This post concerns students’ abilities to generate responses with the appropriate levels of depth when discussing the prescribed works.
Using the approaches to learning skill – thinking – we can identify two skill descriptors that should be developed throughout the two years of the DP Music course:
1. Apply skills and knowledge in unfamiliar situations
2. Analyse complex concepts and projects into their constituent parts and synthesize them to create new understanding
Question three of the listening paper invites students to compare and contrast the two prescribed works. Within that compare and contrast framework, the specific direction of question three is variable depending on the year of the exam. Students need to have the skills to unpack the question, analyse the music and synthesize their argument as the specific ‘situation’ – the question – is unfamiliar.

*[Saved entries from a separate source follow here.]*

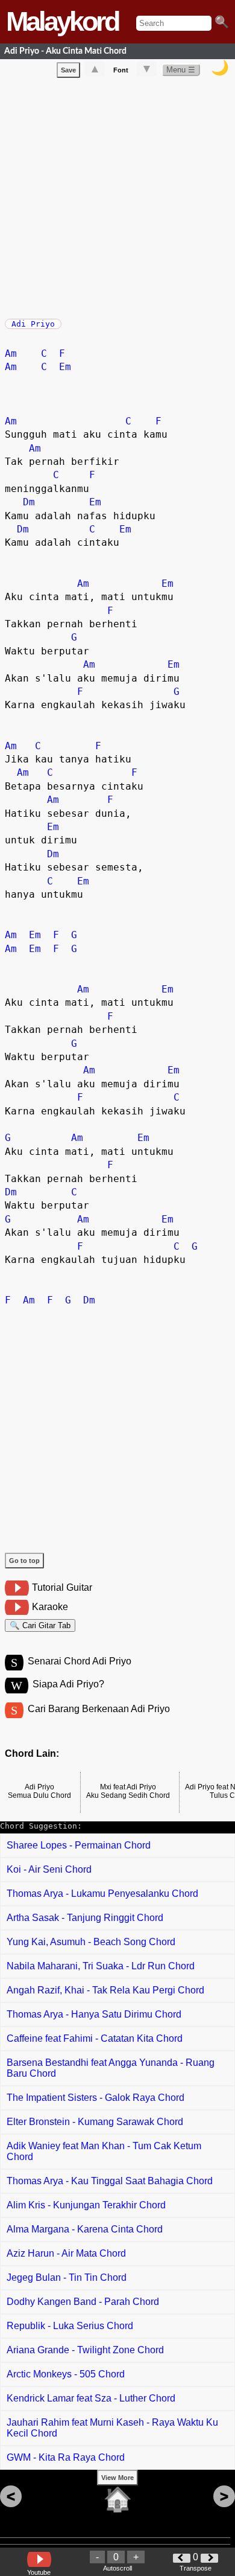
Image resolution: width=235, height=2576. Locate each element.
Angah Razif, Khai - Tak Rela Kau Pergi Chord (105, 1990)
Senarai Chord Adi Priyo (79, 1661)
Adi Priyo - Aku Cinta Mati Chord (65, 51)
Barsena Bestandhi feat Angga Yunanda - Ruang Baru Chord (111, 2068)
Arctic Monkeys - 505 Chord (66, 2374)
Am (11, 353)
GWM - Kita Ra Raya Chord (66, 2457)
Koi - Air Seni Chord (49, 1869)
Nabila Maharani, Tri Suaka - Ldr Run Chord (101, 1966)
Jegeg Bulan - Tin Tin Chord (67, 2277)
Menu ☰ (180, 69)
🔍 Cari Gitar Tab (40, 1625)
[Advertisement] (117, 195)
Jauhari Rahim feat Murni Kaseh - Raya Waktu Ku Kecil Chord (112, 2427)
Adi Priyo (33, 323)
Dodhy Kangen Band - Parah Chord (83, 2301)
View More (117, 2477)
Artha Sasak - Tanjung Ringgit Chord (85, 1918)
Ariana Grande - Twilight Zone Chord (85, 2350)
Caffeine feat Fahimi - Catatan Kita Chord (95, 2038)
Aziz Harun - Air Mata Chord (66, 2253)
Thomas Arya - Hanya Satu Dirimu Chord (94, 2014)
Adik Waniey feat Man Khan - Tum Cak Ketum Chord (104, 2151)
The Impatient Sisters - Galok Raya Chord (95, 2097)
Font (120, 70)
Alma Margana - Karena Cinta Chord (85, 2229)
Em (65, 366)
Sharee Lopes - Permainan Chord (79, 1845)
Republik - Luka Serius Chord (70, 2326)
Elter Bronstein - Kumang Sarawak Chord (95, 2122)
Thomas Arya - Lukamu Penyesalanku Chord (102, 1893)
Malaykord (62, 21)
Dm (29, 502)
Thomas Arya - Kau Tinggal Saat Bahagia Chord (110, 2181)
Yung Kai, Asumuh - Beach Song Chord (91, 1942)
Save (68, 70)
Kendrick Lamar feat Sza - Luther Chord (91, 2398)
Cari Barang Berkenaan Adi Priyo (99, 1709)
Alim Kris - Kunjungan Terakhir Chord (86, 2205)
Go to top (24, 1560)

When students present their musical understanding in their written response, they need to understand the level of depth that is necessary to fully respond to the question. As a teacher, one way to prepare students for this understanding of depth is to provide sample responses for students that have varying degrees of specificity. For example, a teacher could use the wording of a previous exam with the current prescribed works:
With reference to the scores, compare and contrast at least three passages from each of these works that illustrate distinctive use of instrumental colour
Students could work together to generate their own responses. After students share their thinking, the teacher would invite students to generate three sample responses: poor, average and very good. The teacher would have one or two samples to discuss as a full group.
Through discussions, the teacher would guide students to understand the level of depth required in a ‘very good’ response.